#### Exercise:
Transcribe each record precisely; images stay out.

▼

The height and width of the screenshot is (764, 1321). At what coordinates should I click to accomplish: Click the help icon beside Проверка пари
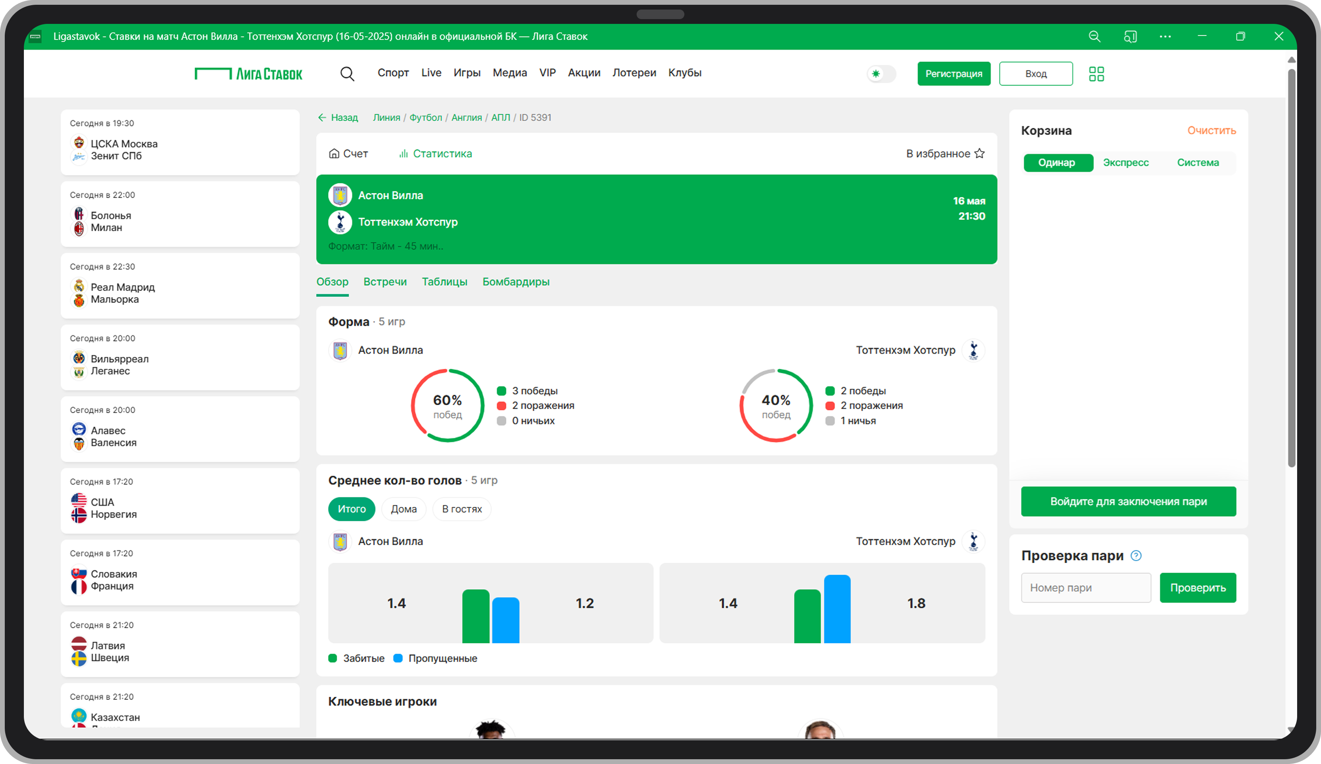1136,556
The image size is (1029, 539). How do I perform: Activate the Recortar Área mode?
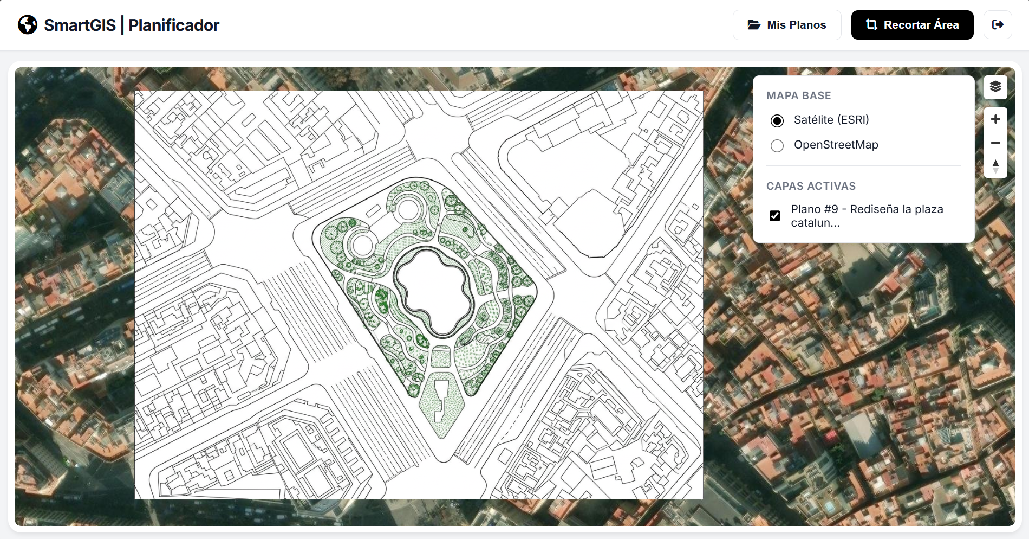pos(912,24)
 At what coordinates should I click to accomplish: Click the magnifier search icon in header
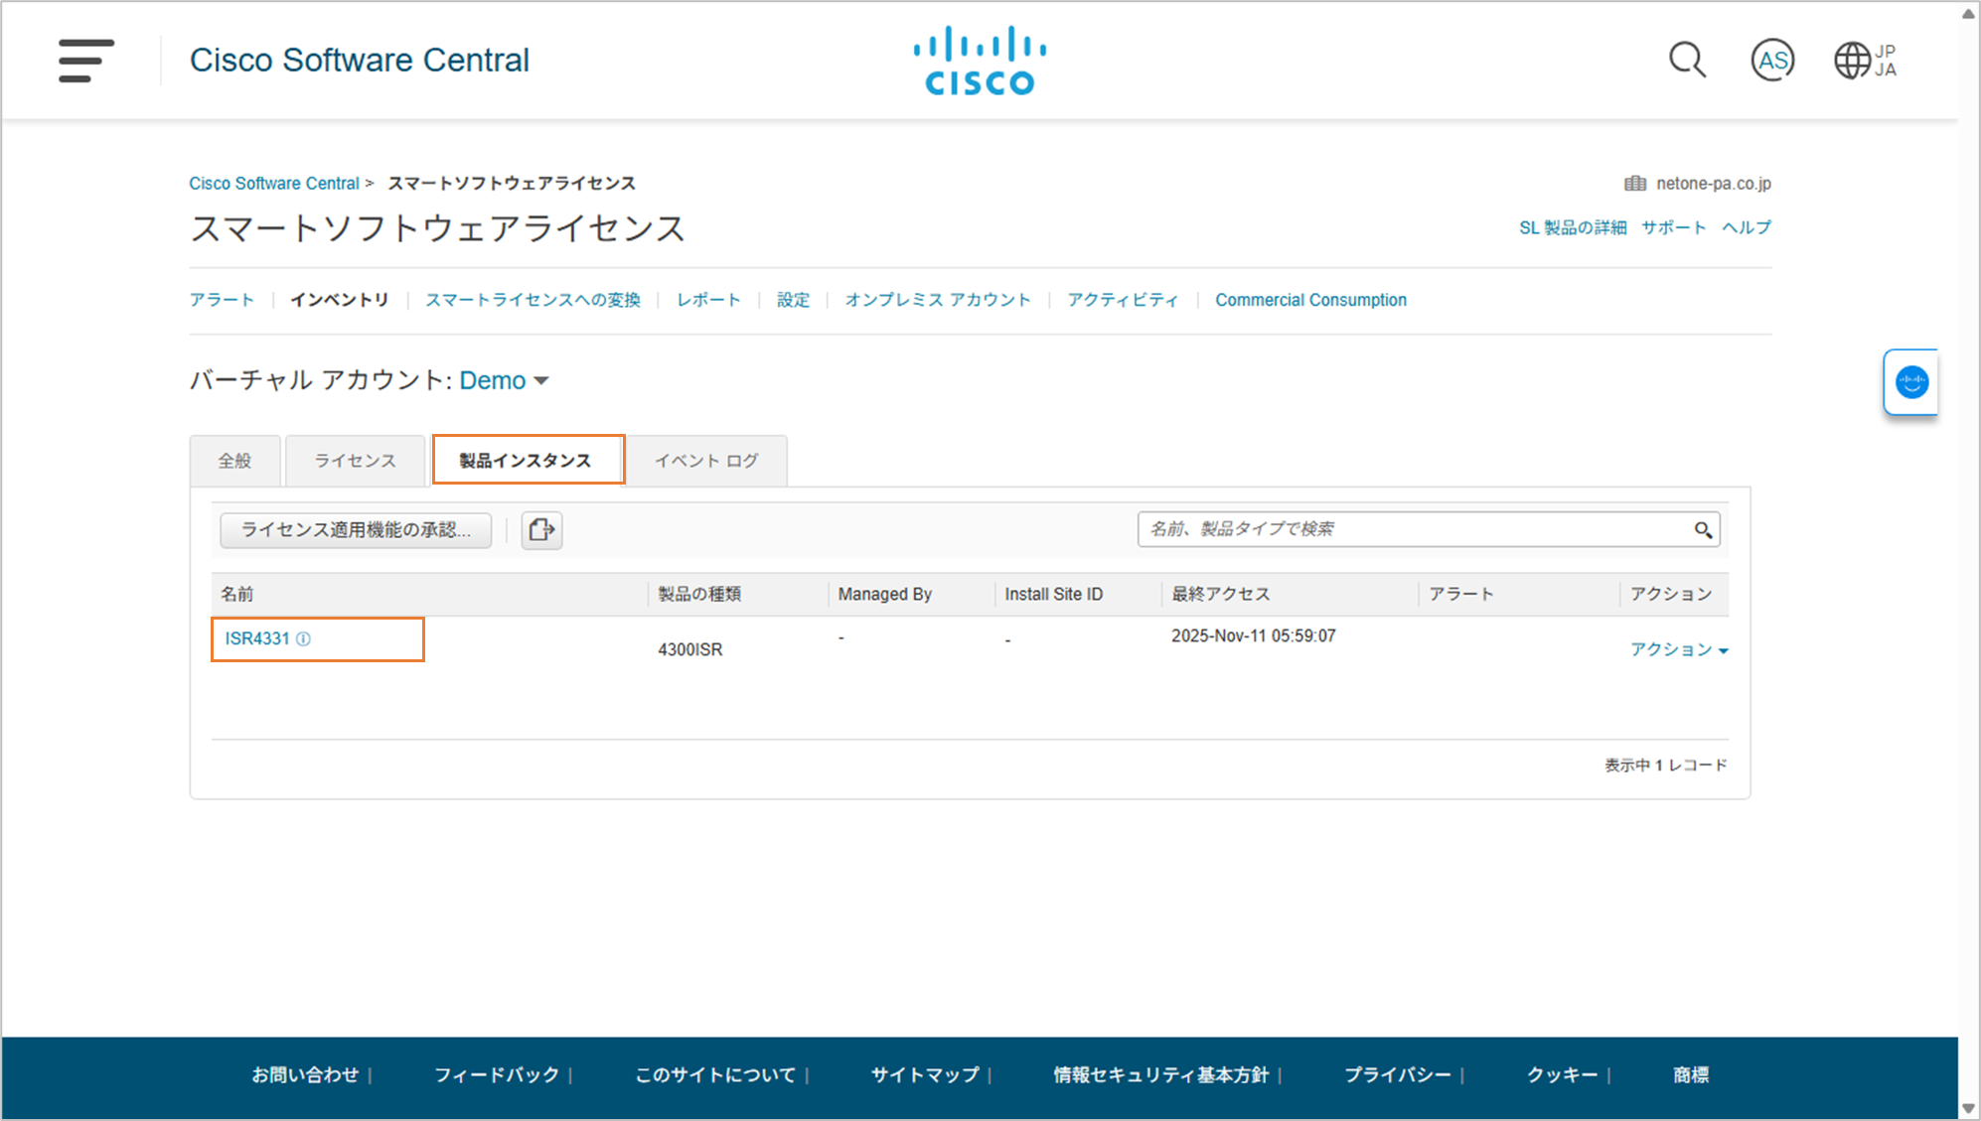click(1687, 61)
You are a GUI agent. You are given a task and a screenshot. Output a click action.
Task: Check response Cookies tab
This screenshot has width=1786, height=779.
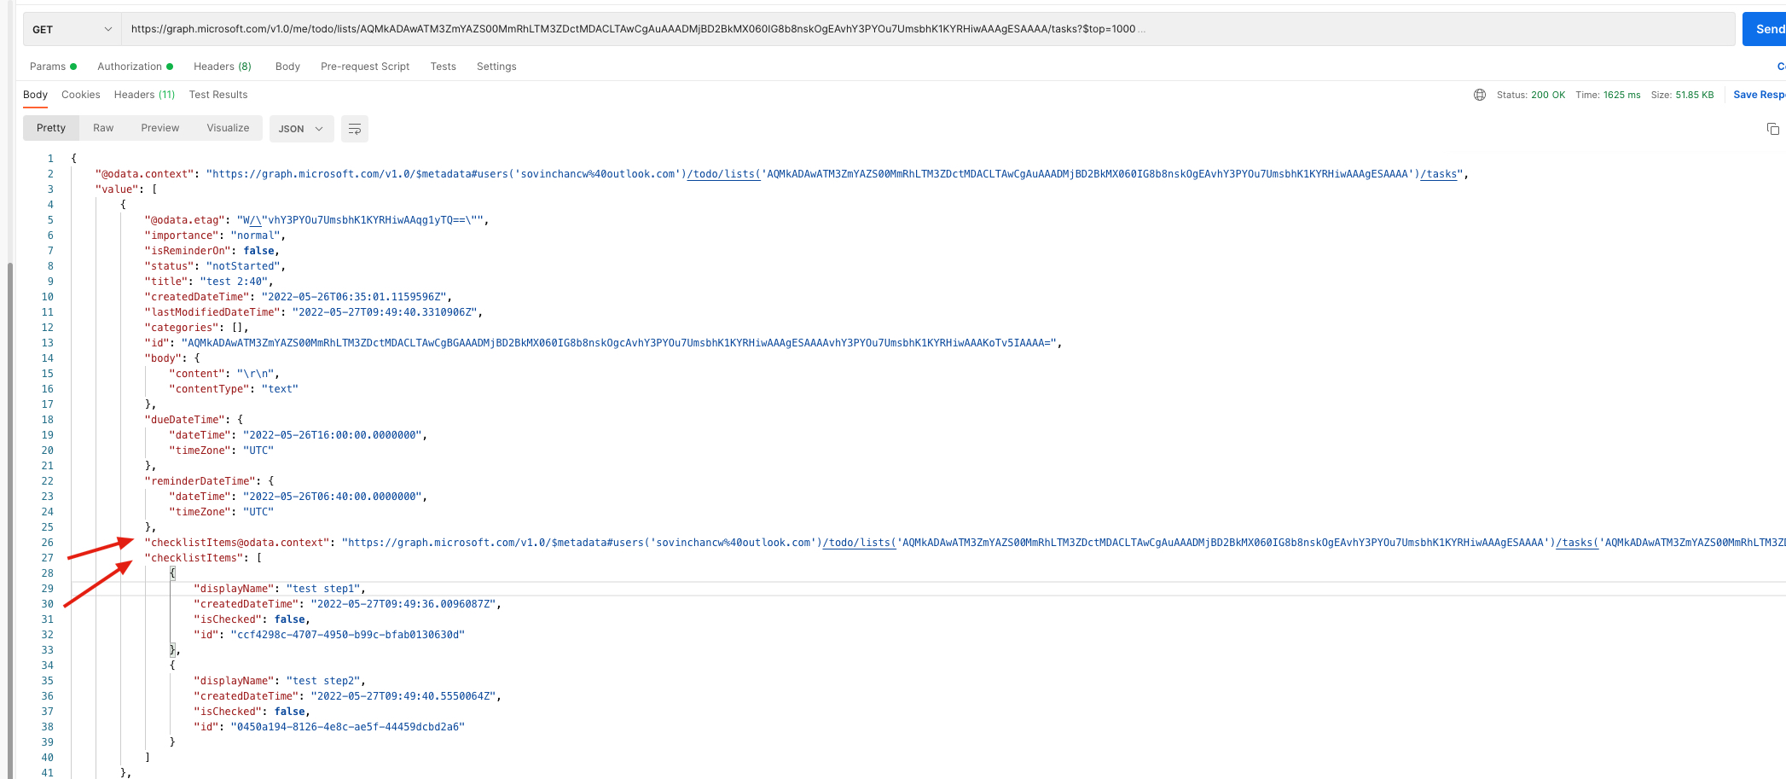click(80, 94)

▲

#### Output of the task:
The height and width of the screenshot is (764, 1321). At what coordinates should I click to accomplish: Click the help icon beside Проверка пари
1136,556
The image size is (1029, 539). How do I perform: Activate the Recortar Área mode?
pos(912,24)
 At what coordinates should I click to accomplish: Click the magnifier search icon in header
click(1687, 61)
You are a GUI agent. You are given a task and a screenshot. Output a click action.
Task: Check response Cookies tab
This screenshot has width=1786, height=779.
click(80, 94)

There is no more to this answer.